**Work order:** Scan the entries below for "This" and copy each line that holds it.

**Information provided:**
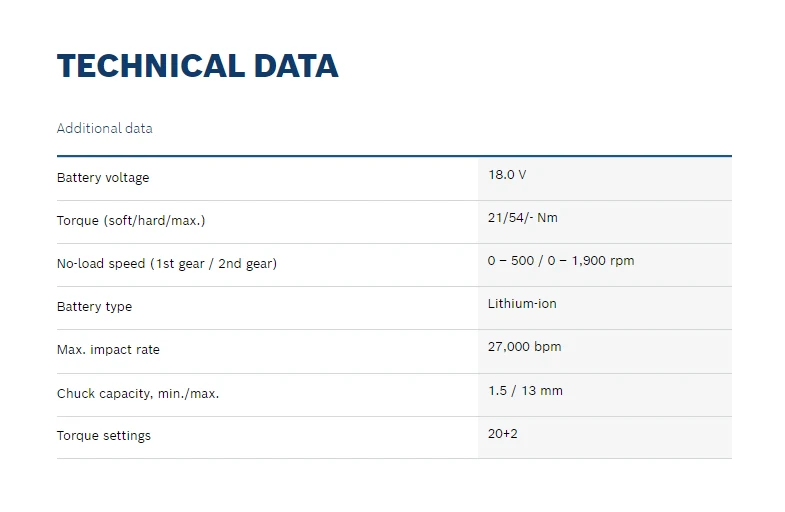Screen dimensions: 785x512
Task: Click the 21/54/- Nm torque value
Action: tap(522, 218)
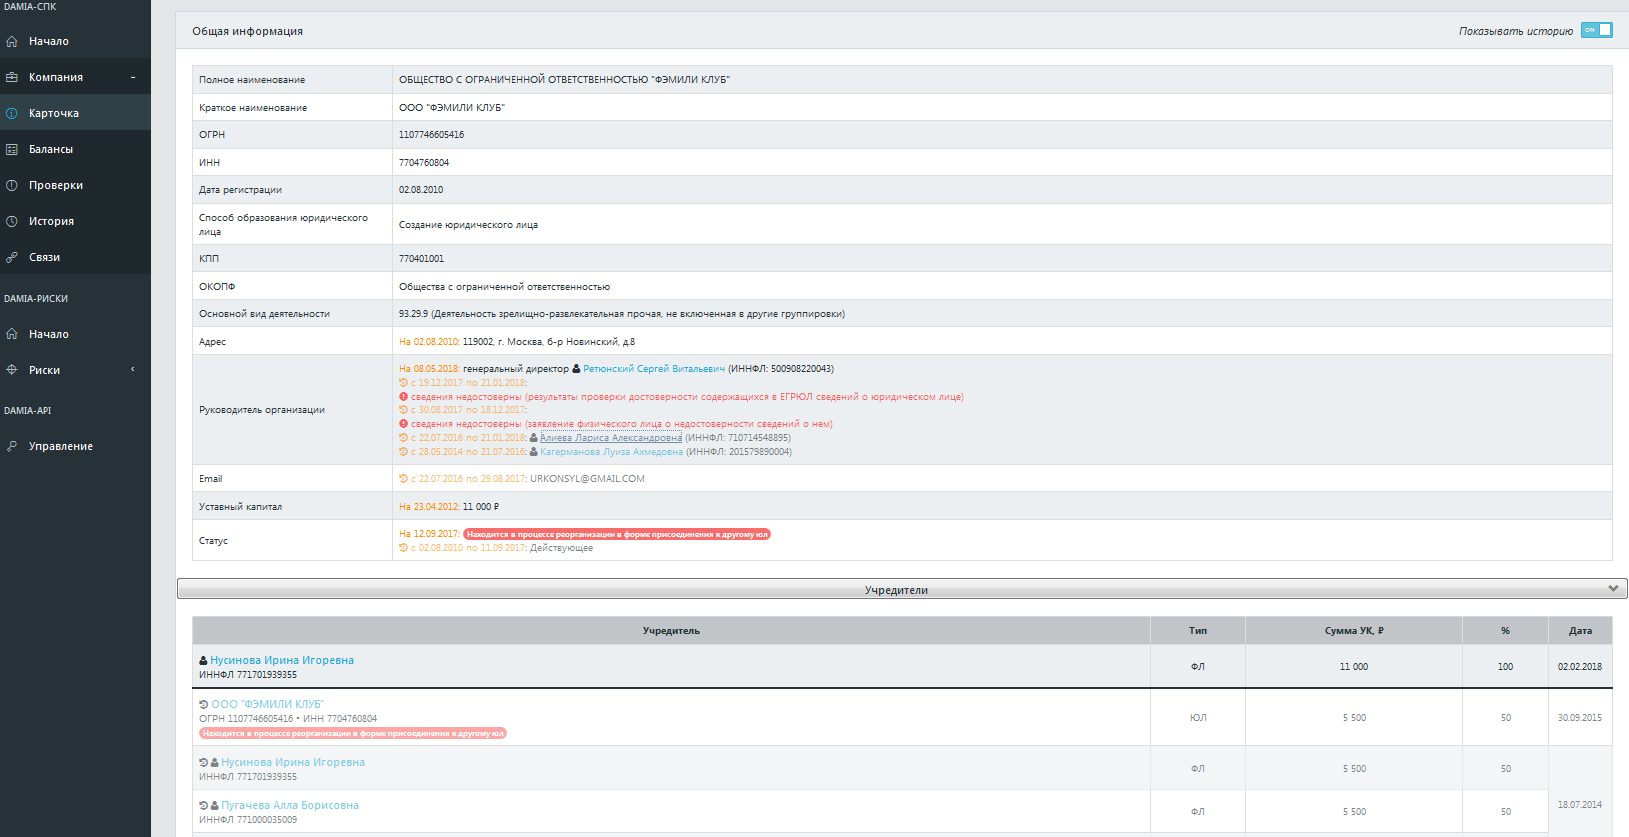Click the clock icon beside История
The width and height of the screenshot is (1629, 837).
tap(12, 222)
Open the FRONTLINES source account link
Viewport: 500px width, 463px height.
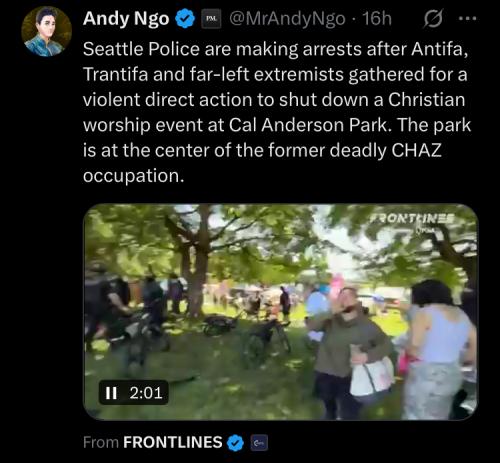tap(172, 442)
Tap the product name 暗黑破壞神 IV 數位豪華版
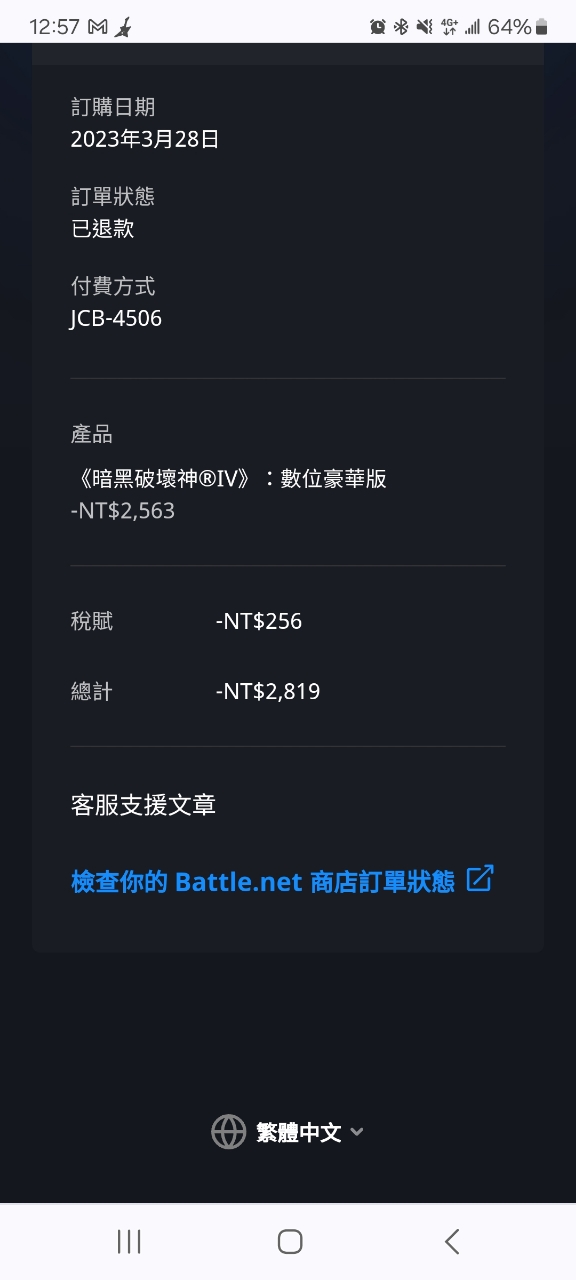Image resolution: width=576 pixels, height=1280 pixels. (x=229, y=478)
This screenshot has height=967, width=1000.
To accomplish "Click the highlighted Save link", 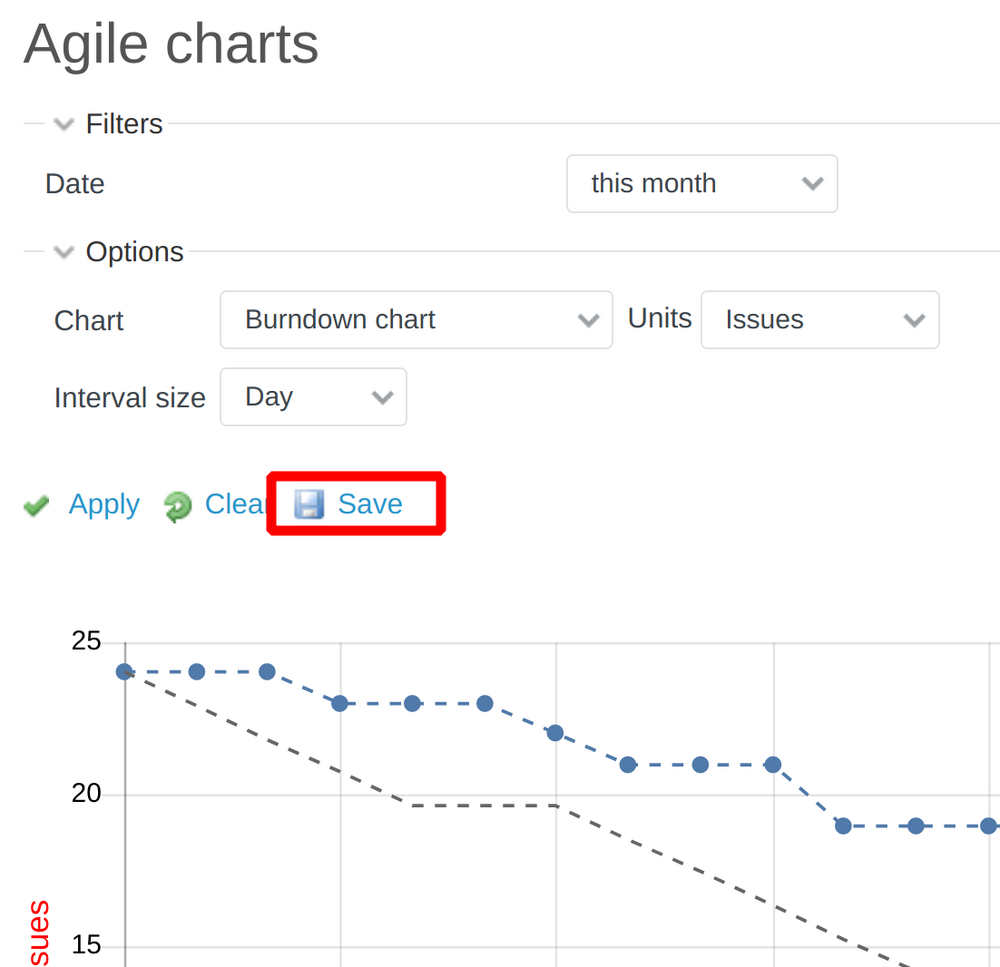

...

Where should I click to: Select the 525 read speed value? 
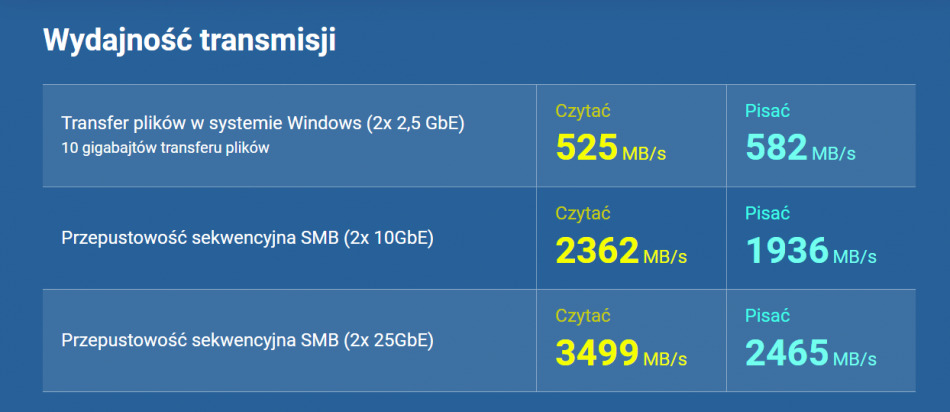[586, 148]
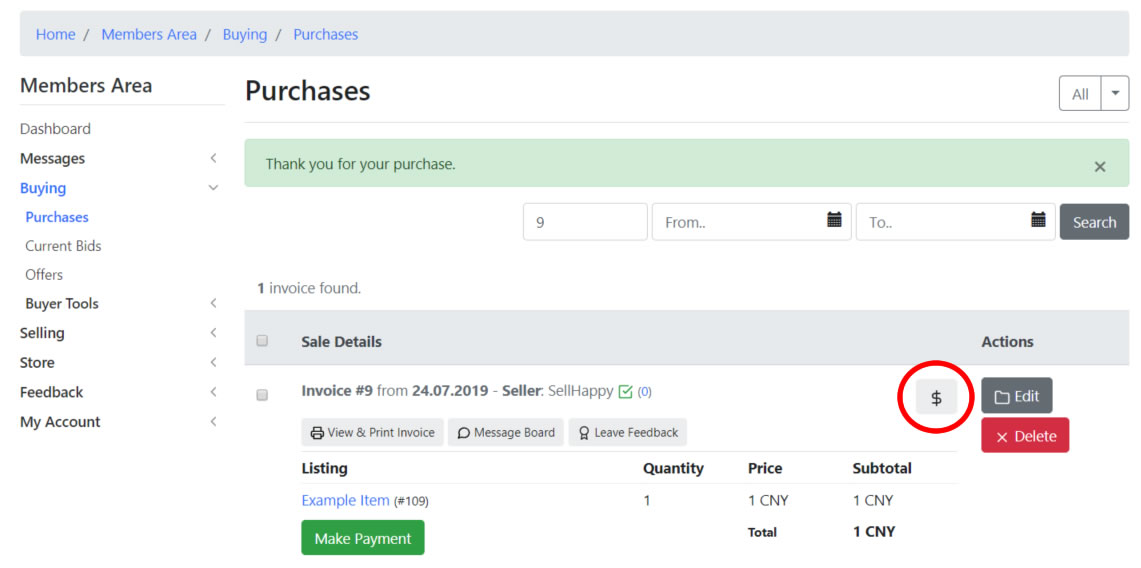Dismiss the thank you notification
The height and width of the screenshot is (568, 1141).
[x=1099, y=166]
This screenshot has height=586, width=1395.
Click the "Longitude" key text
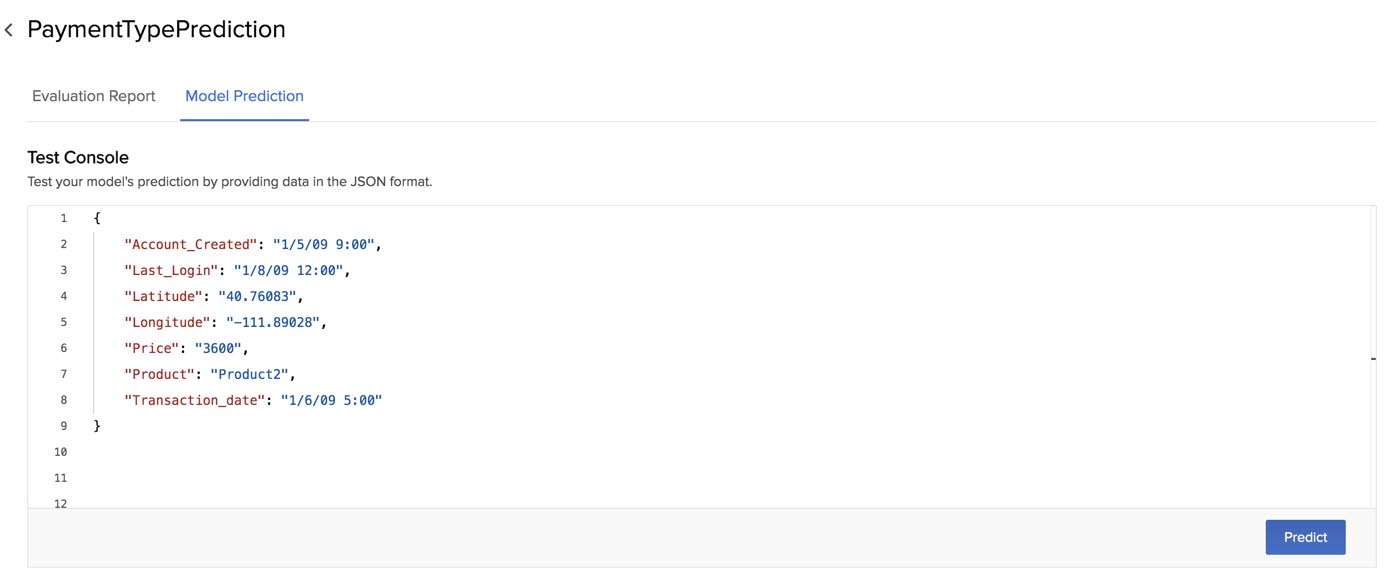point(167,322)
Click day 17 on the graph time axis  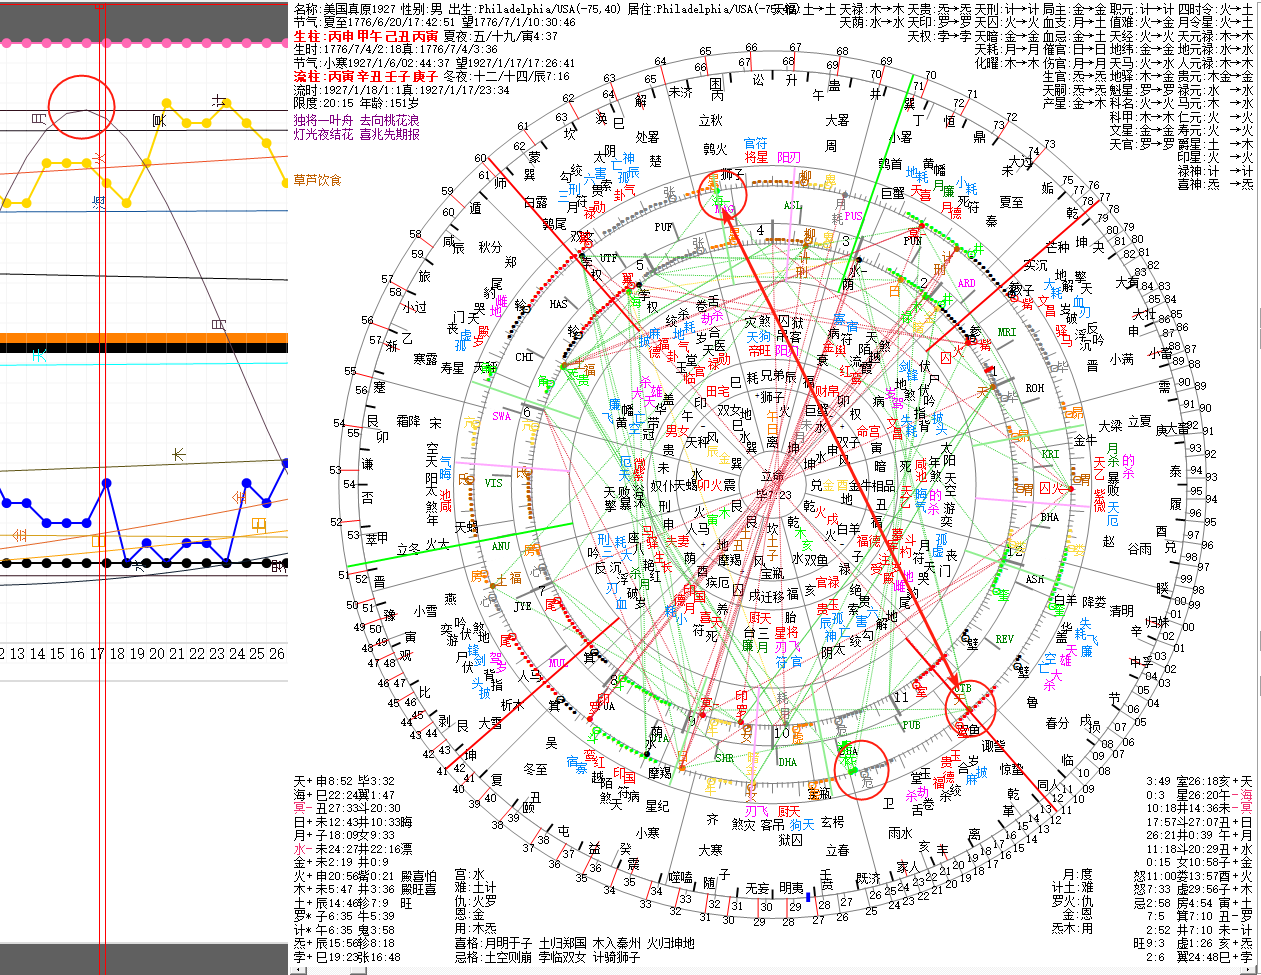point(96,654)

**Exercise result:**
This screenshot has height=967, width=1000.
This screenshot has height=586, width=1395.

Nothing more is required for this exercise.